Berlian menjeda seolah ambil napas, lalu terisak. "Aku melihat langsung tubuh suamiku terkapar di aspal," isaknya dengan menundukkan wajah. 

"Untunglah di sekitar TKP ada polisi yang bertugas dan langsung memberikan pertolongan. Alhamdulillah," ucapnya mengenang peristiwa kecelakaan tadi siang.

Hening sesaat.

"M-maaf, apa suamiku perlu diperiksa lagi?" 

"Oh, tidak, m-maksudku sudah ada dokter yang menangani khusus penyakit beliau, aku yang bagian anestesi saat operasi."

"Anestesi?" tanya Berlian seolah-olah berusaha mengingat sesuatu

"Iya, aku yang menangani beliau tadi siang di kamar operasi."

Suaraku mulai terdengar serak, bisa dipastikan jika itu bersumber dari rasa grogi hebat. Tapi, tak apa. Sudah kubulatkan tekad untuk membuka identitas diri.

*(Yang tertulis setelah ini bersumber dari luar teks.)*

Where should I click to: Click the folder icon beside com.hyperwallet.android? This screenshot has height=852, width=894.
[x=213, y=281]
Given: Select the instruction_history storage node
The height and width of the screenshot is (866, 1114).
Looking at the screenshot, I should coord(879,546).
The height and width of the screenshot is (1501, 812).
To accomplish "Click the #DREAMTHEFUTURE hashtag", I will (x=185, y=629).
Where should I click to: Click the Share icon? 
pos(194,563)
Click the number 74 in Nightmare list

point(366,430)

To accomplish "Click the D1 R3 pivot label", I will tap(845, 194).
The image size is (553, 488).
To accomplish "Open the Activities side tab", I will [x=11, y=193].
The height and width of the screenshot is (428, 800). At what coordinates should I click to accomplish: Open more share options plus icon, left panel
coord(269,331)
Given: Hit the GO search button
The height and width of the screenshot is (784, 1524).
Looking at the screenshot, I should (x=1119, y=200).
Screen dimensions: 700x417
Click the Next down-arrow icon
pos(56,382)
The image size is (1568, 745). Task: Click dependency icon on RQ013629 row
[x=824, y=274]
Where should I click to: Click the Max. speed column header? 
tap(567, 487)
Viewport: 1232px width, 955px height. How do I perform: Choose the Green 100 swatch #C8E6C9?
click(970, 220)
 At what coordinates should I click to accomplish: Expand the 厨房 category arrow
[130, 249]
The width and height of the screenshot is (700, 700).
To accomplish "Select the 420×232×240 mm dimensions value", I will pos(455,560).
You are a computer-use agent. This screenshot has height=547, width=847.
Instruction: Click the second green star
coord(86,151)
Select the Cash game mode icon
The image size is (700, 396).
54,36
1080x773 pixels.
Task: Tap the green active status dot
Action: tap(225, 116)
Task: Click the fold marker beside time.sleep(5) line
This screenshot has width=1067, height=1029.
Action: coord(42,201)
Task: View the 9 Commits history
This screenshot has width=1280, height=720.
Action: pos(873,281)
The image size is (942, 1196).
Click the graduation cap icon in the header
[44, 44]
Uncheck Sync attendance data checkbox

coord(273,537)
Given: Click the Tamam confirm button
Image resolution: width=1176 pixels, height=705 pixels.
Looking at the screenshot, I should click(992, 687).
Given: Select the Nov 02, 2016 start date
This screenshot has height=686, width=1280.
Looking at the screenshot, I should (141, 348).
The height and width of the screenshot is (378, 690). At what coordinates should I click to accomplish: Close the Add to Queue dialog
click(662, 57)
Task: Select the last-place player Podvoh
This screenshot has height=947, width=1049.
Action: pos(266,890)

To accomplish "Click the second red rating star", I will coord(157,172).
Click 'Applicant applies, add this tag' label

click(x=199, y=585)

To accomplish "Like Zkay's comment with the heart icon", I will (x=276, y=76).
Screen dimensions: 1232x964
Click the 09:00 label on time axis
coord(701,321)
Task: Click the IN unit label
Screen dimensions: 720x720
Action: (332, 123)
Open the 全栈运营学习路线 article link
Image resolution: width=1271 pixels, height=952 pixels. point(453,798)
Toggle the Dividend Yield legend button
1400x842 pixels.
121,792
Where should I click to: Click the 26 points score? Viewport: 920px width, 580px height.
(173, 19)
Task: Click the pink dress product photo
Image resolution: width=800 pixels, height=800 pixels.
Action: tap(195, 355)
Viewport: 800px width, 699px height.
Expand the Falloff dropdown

Sekarang juga.

"Apa kamu tidak mengenalku?" tanyaku langsung pada intinya. Sebenarnya perasaan ini teramat grogi, makanya aku bertanya langsung biar tidak berlama-lama di sini.

"Maaf, siapa ya? Bukannya lancang, tapi kami tidak punya kenalan dokter di rumah sakit ini," jawabnya sembari menatap ke arah Pak Makkatutu, lalu diikuti anggukan dari bapaknya sebagai tanda setuju.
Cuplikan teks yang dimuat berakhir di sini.